------ QUOTED TEXT
A. I understand about SMAT DB auto cycling upon a certain KB size limit. I will invoke this.

B. What I would like to do is run a script at midnight that would join all the SMATdb files for the previous day into a master SMATdb file that would then be moved to an Archive folder. Softlinks would be used to access this folder from SmatHistory (I think this would be possible).

C. I’m using a borrowed script that a vendor wrote that was actually designed to archive *.idx.old and *msg.old files, along with the old log files. This archiving is done by site, then date, then process. I want to tweak this site to join the SMAT DB files and move to the Archive. Using this script because it already includes a proc for ‘x’ days retention.

D. Why isn’t something like this already included in Cloverleaf? I would think that in lieu of Message Warehouse, that some type of SMAT DB management would be included that would automatically cycle save threads at a certain time?
------------
------ SUPPLIED MATERIAL
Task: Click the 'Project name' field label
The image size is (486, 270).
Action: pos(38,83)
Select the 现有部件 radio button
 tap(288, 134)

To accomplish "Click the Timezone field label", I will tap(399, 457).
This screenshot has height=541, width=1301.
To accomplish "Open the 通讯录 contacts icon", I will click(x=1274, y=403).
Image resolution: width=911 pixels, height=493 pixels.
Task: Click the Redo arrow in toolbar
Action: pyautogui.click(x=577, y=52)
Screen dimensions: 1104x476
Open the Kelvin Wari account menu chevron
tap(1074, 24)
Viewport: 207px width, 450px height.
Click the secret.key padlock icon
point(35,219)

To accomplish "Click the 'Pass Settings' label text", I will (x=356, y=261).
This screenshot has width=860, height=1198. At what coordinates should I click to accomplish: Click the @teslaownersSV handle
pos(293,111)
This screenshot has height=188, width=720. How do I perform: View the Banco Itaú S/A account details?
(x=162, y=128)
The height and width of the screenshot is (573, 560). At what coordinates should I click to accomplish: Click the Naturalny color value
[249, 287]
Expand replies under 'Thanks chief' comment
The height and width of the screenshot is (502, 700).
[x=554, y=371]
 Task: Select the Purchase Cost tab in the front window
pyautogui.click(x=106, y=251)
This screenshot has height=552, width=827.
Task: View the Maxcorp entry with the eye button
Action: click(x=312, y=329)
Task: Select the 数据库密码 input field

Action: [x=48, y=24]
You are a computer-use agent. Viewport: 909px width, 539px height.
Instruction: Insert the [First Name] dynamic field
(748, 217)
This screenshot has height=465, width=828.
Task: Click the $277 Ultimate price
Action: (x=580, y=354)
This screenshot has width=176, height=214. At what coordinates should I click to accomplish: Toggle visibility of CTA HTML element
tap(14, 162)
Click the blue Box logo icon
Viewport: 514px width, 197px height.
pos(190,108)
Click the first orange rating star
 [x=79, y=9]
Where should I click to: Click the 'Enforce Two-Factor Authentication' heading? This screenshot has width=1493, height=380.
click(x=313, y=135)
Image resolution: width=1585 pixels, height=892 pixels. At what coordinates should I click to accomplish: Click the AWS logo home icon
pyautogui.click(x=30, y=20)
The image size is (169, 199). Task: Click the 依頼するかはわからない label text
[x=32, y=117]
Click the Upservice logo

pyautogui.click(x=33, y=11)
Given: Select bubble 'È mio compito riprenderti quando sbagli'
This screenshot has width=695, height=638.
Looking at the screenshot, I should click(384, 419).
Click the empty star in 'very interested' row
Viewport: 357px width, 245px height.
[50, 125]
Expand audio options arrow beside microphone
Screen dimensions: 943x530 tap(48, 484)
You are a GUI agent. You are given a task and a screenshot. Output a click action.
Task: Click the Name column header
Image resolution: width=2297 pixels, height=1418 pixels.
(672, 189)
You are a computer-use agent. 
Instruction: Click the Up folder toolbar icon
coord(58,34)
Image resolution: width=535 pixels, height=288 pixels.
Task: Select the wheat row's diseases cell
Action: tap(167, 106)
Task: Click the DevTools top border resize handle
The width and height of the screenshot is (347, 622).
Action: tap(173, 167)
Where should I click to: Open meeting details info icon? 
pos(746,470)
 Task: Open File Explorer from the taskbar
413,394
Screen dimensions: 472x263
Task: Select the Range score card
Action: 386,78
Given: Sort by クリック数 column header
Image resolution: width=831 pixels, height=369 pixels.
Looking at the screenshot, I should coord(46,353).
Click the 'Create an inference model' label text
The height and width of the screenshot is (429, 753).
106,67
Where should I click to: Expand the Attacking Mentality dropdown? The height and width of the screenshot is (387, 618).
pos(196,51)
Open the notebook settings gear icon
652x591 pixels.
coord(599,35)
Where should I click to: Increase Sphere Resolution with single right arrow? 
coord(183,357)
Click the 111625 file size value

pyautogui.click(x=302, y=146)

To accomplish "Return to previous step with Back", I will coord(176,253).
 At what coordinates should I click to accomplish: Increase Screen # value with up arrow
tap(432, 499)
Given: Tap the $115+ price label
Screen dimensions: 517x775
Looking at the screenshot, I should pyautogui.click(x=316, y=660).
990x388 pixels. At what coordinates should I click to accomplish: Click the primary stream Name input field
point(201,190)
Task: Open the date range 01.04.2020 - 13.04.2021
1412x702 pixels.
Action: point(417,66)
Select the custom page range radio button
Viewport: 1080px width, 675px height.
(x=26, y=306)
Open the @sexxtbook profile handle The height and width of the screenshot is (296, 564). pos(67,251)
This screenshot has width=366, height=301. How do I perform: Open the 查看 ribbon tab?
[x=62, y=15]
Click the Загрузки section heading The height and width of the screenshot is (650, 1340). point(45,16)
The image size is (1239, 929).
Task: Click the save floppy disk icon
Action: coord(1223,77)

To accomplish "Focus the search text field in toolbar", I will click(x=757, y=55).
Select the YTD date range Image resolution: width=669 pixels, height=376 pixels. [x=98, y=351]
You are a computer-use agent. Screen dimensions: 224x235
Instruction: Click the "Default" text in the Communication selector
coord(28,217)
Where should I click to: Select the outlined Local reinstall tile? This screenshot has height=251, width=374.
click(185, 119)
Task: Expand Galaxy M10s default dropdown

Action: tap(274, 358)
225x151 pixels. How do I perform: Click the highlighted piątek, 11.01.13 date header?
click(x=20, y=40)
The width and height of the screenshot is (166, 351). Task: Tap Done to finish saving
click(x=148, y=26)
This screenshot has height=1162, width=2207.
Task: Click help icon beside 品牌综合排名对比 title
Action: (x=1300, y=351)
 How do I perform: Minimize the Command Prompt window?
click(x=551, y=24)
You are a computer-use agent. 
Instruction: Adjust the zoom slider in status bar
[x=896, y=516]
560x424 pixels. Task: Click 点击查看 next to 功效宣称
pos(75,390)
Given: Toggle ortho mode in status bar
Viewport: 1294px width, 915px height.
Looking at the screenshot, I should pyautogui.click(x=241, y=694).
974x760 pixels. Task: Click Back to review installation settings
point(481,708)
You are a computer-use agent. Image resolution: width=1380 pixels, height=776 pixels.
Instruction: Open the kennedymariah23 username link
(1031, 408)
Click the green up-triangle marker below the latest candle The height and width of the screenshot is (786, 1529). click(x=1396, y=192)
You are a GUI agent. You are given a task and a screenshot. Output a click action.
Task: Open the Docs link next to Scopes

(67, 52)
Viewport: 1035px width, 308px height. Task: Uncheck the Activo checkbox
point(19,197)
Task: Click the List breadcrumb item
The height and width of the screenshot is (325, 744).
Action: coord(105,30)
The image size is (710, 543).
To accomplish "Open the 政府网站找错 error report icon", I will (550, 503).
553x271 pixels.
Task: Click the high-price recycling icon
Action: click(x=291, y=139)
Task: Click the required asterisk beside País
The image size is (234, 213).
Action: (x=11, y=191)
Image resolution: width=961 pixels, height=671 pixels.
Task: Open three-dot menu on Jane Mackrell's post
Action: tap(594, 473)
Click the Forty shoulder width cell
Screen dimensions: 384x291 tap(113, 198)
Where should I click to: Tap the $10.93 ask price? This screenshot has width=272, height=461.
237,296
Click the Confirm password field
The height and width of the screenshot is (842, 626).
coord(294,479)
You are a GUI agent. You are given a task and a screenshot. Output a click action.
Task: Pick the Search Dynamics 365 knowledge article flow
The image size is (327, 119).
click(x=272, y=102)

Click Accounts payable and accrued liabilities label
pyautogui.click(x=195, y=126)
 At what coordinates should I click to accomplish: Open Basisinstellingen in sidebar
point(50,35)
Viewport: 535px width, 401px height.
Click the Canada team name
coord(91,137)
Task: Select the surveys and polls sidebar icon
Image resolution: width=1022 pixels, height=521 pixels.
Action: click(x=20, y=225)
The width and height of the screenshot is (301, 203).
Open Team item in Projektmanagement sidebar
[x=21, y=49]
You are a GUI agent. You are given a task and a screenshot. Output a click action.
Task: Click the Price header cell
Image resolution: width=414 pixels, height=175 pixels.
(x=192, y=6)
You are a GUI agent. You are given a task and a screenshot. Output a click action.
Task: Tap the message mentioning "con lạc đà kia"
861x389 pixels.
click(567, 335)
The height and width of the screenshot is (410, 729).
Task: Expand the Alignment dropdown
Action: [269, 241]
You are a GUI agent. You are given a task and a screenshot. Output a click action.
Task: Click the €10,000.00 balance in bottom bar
------------
▸ WHAT YOU NEED TO DO:
Please reproduce the part of the SMAT DB archiving post above that begins with "B. What I would" and ends with "for ‘x’ days retention.".

▸ RESULT:
B. What I would like to do is run a script at midnight that would join all the SMATdb files for the previous day into a master SMATdb file that would then be moved to an Archive folder. Softlinks would be used to access this folder from SmatHistory (I think this would be possible).

C. I’m using a borrowed script that a vendor wrote that was actually designed to archive *.idx.old and *msg.old files, along with the old log files. This archiving is done by site, then date, then process. I want to tweak this site to join the SMAT DB files and move to the Archive. Using this script because it already includes a proc for ‘x’ days retention.